→ **Exercise**
Filter by the string "section": return the lines of the material that contain it.

→ **Records for this task**
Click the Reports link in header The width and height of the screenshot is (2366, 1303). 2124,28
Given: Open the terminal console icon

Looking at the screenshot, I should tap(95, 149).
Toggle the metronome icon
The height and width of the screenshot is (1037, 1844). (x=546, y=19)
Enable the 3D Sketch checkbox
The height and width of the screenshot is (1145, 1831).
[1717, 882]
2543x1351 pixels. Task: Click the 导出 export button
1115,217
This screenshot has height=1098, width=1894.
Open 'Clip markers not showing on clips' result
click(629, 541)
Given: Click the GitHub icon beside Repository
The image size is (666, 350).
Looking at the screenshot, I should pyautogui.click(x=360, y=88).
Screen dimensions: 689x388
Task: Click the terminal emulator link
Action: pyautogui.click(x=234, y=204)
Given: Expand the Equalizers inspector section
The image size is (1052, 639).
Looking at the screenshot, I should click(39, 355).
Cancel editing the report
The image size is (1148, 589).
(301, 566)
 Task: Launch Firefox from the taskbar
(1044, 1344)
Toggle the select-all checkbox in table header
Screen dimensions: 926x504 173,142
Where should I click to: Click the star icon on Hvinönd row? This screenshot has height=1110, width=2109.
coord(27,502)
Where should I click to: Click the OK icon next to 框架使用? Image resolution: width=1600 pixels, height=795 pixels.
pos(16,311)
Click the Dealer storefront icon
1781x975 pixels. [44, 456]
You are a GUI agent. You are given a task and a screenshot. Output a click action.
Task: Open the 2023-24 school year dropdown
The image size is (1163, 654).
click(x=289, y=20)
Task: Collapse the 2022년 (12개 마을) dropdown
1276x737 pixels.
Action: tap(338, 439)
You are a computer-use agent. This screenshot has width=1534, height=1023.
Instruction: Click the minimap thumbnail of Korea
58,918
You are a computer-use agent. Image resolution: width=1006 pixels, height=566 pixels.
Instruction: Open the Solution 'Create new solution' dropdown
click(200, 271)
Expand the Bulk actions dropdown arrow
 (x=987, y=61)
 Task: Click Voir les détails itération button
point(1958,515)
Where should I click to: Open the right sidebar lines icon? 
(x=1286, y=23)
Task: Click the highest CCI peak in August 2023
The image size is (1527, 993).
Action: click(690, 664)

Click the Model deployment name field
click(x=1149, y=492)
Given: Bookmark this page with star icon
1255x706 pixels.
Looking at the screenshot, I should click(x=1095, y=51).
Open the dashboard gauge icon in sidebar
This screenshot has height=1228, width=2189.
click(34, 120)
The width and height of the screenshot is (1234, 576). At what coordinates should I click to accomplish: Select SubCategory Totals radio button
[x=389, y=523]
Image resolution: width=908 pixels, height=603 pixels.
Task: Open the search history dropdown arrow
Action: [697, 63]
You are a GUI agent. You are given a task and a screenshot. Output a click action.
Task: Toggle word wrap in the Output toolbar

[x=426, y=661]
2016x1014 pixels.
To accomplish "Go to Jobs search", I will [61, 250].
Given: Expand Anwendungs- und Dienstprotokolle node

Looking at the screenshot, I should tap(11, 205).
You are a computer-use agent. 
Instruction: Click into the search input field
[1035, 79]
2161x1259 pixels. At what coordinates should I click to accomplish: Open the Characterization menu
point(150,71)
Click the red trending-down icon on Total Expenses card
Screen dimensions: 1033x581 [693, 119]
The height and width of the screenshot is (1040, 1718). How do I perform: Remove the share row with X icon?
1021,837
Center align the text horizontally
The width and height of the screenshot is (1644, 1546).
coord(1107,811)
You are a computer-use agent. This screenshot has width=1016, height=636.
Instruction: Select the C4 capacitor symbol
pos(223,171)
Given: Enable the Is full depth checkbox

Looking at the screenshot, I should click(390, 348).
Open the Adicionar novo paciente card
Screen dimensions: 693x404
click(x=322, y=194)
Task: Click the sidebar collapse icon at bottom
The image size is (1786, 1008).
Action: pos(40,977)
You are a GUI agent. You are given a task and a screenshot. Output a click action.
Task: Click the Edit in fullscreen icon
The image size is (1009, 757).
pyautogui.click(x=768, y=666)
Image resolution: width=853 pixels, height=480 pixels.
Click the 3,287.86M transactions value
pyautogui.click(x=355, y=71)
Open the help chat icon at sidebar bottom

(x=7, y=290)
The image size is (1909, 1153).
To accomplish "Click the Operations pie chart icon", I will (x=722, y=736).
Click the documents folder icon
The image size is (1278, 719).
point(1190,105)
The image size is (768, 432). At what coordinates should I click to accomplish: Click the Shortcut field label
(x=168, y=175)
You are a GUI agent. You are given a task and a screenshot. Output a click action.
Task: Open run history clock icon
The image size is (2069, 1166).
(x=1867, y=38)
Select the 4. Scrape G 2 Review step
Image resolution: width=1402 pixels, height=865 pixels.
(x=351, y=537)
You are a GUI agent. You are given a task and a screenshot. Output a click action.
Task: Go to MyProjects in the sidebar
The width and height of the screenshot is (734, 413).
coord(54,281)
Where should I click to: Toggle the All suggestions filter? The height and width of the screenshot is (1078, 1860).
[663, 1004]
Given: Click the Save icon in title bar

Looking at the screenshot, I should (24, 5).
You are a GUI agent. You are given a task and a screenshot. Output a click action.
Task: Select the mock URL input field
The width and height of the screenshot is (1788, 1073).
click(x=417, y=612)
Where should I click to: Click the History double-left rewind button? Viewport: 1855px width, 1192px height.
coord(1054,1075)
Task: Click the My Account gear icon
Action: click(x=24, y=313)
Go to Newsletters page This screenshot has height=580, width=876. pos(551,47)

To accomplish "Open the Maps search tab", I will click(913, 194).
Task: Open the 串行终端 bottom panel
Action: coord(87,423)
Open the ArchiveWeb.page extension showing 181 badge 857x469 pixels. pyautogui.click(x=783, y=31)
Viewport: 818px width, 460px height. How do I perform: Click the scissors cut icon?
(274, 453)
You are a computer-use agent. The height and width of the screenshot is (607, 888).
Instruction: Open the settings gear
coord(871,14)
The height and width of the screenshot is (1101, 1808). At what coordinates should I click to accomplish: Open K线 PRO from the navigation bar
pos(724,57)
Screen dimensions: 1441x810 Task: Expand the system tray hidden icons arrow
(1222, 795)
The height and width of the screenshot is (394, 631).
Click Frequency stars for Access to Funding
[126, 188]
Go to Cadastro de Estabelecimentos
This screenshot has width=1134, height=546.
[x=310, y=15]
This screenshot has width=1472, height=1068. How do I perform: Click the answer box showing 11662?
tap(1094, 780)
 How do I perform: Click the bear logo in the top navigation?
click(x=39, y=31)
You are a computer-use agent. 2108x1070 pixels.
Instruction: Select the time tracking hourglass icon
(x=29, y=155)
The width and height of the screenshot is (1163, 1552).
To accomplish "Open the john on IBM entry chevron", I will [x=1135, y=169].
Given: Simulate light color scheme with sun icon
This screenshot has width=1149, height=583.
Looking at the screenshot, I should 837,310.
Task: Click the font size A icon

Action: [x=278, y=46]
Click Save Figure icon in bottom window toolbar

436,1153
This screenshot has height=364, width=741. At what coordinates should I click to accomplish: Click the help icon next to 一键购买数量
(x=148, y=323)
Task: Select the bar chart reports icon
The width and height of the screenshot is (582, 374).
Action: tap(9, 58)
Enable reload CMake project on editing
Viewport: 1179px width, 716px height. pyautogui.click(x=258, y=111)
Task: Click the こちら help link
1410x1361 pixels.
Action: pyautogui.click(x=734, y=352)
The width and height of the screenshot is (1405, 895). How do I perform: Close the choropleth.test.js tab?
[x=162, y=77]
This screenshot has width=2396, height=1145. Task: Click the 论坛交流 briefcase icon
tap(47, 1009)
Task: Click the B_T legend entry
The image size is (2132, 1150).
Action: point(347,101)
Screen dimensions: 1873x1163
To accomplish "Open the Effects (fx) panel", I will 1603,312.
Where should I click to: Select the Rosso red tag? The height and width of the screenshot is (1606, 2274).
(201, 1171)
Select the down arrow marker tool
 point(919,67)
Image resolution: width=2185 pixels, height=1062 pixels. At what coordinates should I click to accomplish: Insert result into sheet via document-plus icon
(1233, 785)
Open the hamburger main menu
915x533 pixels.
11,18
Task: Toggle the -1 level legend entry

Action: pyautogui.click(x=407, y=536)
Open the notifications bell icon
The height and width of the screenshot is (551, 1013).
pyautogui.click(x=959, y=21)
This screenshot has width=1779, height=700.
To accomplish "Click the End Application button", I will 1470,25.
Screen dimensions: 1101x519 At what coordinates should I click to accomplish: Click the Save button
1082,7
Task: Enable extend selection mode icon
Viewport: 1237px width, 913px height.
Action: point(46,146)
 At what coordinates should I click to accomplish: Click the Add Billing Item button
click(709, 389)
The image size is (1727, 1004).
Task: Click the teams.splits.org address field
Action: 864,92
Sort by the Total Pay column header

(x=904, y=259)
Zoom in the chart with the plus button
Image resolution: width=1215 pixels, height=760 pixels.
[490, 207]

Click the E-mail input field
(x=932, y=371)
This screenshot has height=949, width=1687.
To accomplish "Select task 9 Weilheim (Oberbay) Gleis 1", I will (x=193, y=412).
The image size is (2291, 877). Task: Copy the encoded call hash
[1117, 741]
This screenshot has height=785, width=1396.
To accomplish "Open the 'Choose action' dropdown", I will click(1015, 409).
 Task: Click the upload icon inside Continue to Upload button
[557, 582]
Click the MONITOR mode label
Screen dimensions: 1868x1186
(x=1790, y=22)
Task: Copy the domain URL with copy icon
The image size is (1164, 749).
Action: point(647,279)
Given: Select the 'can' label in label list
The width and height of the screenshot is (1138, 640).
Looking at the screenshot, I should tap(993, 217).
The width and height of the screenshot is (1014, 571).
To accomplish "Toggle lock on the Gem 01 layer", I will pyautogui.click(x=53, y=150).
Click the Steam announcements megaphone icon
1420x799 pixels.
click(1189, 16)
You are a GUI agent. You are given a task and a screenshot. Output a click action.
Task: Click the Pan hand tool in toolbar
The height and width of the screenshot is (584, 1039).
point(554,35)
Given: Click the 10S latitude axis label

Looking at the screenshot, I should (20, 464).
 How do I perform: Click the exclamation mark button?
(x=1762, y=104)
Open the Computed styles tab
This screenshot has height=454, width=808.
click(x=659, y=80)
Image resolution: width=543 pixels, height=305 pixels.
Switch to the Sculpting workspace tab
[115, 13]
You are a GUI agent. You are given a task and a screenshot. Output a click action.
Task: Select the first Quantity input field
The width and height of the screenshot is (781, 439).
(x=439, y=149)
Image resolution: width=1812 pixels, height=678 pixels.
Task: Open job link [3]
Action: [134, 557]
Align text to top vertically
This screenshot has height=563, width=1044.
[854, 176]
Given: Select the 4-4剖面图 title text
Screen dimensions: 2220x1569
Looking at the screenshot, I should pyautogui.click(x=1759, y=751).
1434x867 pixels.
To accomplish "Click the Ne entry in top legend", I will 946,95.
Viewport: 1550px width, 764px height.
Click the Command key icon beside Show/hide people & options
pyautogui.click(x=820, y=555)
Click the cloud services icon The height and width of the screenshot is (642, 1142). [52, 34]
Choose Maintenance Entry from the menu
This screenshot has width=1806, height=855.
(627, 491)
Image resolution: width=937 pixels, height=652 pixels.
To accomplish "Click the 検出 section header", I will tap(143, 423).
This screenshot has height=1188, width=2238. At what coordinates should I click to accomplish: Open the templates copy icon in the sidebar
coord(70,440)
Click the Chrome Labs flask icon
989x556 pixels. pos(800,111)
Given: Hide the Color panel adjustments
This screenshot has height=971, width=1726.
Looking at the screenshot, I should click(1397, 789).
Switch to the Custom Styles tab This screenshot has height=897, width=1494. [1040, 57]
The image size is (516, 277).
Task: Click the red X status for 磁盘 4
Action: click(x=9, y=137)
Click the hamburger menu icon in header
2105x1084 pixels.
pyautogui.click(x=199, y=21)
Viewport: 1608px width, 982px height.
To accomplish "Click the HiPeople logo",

→ **Exercise result**
Given: Expand the Equalizers inspector section
To accomplish "Click the 検出 section header", I will tap(143, 423).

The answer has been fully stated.